Amrit also managed to confront Sir Ian Blatchford, the museum’s current director, who is a staunch defender of the museum’s association with the Adani coal corporation. He justifies sponsorship as a means to engage and challenge carbon-intensive companies, but all that activists have seen is a dramatic growth in fossil fuel sponsorship at the Science Museum Group, and Adani is actually increasing coal extraction in direct disregard of the climate science. Blatchford was showing Indian Deputy High Commissioner Sujit Ghosh around the event and by chance arrived at the collage at the moment Amrit was there.

Activists from a coalition of groups campaigning for a fossil-free Science Museum pre-booked more than a 1000 tickets for the evening, but then boycotted it. They held a protest at the entrance as visitors arrived, handing out leaflets and holding up mock ticket banners which explained what the boycott was about.

More than 125 artists, writers, actors and academics wrote an open letter to the artists contributing to the evening asking them to reconsider. The letter describes how Gautam Adani’s companies are continuing to mine billions of tonnes of coal in India, displacing Indigenous Adivasi people and causing massive environmental damage. Adani’s empire is inextricably linked with Prime Minister Narendra Modi, who is leading a Hindu-supremacist party which is accused of being fascistic and is blamed for lynchings and mob violence in the country.

Over the past year, pressure has been building over the Science Museum’s choice of sponsors. Last October, Professor Chris Rapley resigned from the museum’s Science Advisory Board, citing its fossil fuel sponsorship policy. A few weeks later, two Trustees resigned their posts over Adani sponsorship – TV presenter Dr Hannah Fry, and Director of the Institute for Research in Schools, Dr Jo Foster.

In January Real Media reported on a protest when an advertising van parked up outside the museum and played films by Indigenous groups showing the destruction Adani has caused in India, Indonesia and Australia. This was just one of numerous protests at the museum including an overnight occupation by young people from the UK Student Climate Network.

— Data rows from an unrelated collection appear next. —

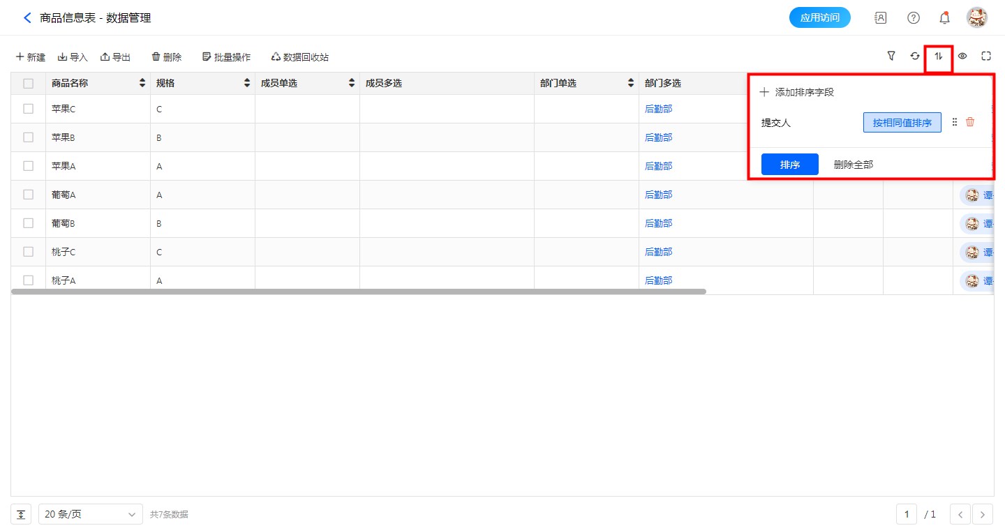Open column visibility eye icon
Image resolution: width=1005 pixels, height=528 pixels.
962,56
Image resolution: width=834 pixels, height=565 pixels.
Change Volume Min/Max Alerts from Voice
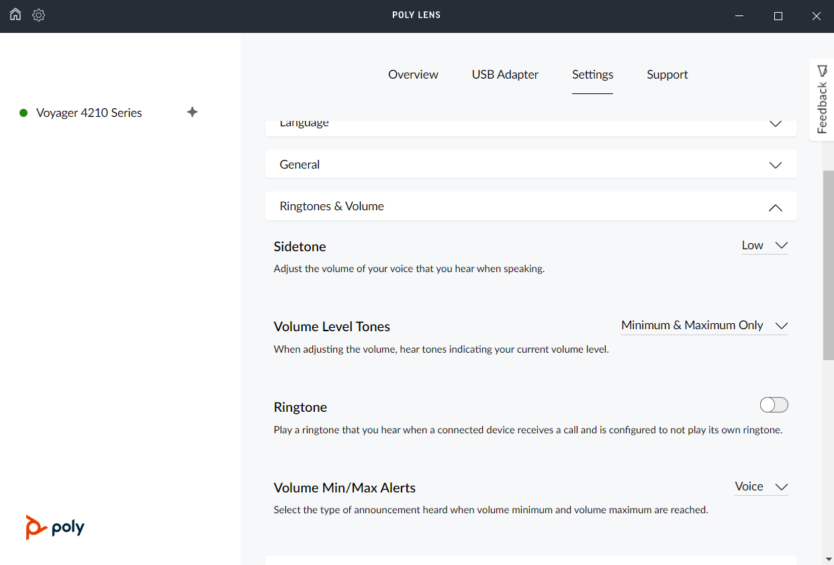(761, 486)
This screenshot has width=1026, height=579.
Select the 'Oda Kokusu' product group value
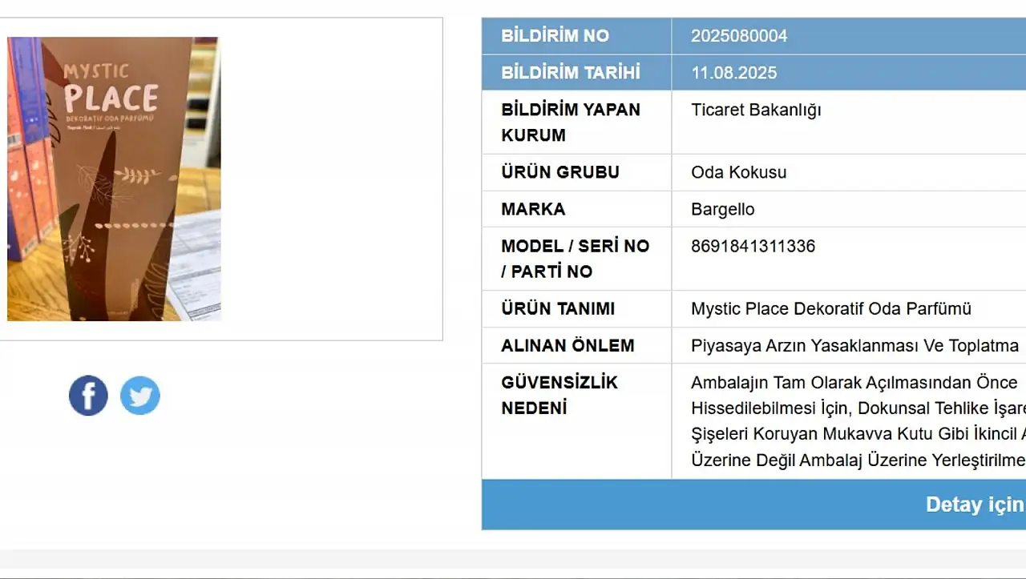tap(738, 172)
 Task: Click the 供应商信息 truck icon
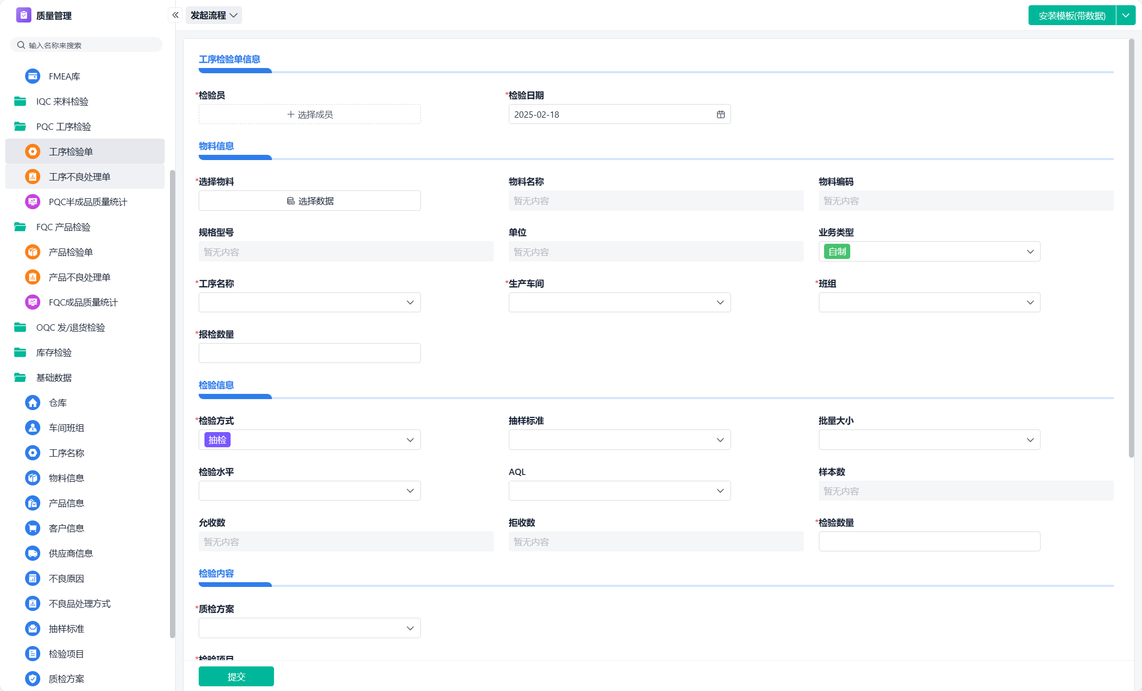[32, 553]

In April the museum had to cancel a panel discussion event after contributors pulled out in protest. Almost 500 teachers have signed an open letter to the Trustees asking them to reconsider Adani sponsorship, calling out the idea that Adani Green Energy is anything other than a greenwashing front for the coal corporation, and threatening to boycott the Energy Revolution Gallery which is due to open next year sponsored by fossil fuel companies.

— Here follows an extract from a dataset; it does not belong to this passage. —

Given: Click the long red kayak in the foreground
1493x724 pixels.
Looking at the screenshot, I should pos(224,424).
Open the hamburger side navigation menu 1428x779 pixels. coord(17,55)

Despite the pressure and scientific evidence, it’s clear from Sir Ian Blatchford’s comments when confronted by activist Amrit Wilson last week that he is still doubling down on the idea that by accepting fossil fuel sponsorship from multi-billionaire Gautam Adani, it enables the museum to engage, debate and challenge the company.

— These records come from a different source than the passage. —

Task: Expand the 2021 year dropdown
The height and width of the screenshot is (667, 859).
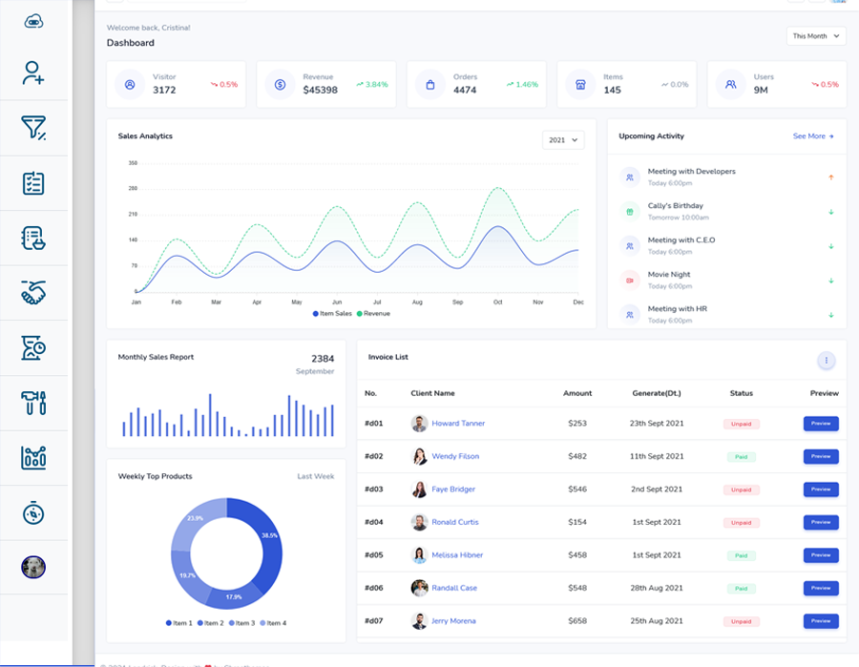Action: (562, 140)
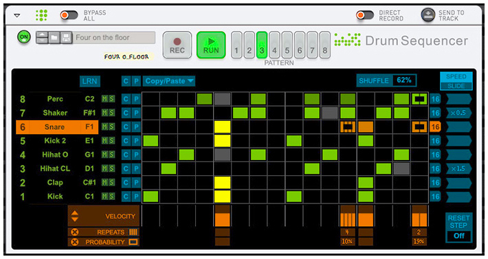Solo the Kick track with S

point(112,196)
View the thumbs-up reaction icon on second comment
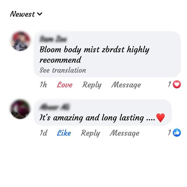 pos(177,133)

Last year, Culture Unstained revealed that far from engaging and challenging, the Museum’s Director Ian Blackford was busy writing to Shell to praise their net-zero efforts as “a clear and thoughtful strategy” which will “create a strong pathway to towards the goal of net-zero”. Meanwhile the museum and its trustees are bound by a gagging clausenot to make any statement or issue any publicity…that may be seen as discrediting or damaging the goodwill or reputation of the Sponsor”.

Do we believe the museum is “engaging and challenging” its super-rich sponsor, or is it simply prostituting its academic impartiality and greenwash the activities of a man who is committing ecocide in several countries around the globe and who financially supports a fascistic leader in India?